* Requirement: Copy out, word for word, the part of the records that opens with the line containing "How do I perform: Click" and runs to the end of the records, including both ends.

* Entries:
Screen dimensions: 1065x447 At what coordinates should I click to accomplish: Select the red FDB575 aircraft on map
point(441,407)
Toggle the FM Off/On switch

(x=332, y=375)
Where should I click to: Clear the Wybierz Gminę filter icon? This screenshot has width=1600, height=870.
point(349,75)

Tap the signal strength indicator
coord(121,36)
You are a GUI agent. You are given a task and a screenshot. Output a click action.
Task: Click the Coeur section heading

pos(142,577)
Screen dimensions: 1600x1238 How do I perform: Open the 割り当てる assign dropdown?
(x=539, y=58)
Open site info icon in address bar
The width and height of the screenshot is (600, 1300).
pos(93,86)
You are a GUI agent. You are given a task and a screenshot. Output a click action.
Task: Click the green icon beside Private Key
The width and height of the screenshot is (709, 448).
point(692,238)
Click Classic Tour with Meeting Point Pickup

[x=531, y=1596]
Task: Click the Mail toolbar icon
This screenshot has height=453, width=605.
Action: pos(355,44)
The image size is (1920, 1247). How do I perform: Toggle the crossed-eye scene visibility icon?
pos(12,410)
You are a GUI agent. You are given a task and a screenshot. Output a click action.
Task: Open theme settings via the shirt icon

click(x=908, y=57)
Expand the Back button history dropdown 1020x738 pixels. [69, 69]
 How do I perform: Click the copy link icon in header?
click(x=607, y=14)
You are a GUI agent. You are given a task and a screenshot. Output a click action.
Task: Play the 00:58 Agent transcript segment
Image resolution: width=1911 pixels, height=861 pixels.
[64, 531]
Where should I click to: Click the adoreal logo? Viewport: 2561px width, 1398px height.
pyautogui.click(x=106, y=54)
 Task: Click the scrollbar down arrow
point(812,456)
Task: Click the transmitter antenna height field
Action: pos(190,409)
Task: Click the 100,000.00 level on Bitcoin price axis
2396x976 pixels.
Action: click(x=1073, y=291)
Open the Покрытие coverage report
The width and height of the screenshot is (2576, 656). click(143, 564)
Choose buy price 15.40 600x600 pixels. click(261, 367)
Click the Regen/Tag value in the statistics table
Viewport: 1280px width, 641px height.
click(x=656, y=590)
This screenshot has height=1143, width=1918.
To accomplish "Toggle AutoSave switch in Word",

* Right answer:
 How do I perform: Click the copy link icon in header?
click(x=607, y=14)
You are a GUI agent. You are given a task and a screenshot. Output a click action.
Task: Play the 00:58 Agent transcript segment
Image resolution: width=1911 pixels, height=861 pixels.
[64, 531]
Where should I click to: Click the adoreal logo? Viewport: 2561px width, 1398px height.
pyautogui.click(x=106, y=54)
 Task: Click the scrollbar down arrow
point(812,456)
Task: Click the transmitter antenna height field
Action: pos(190,409)
Task: Click the 100,000.00 level on Bitcoin price axis
2396x976 pixels.
Action: click(x=1073, y=291)
Open the Покрытие coverage report
The width and height of the screenshot is (2576, 656). click(143, 564)
Choose buy price 15.40 600x600 pixels. click(261, 367)
Click the Regen/Tag value in the statistics table
Viewport: 1280px width, 641px height.
click(x=656, y=590)
This screenshot has height=1143, width=1918.
To accomplish "Toggle AutoSave switch in Word",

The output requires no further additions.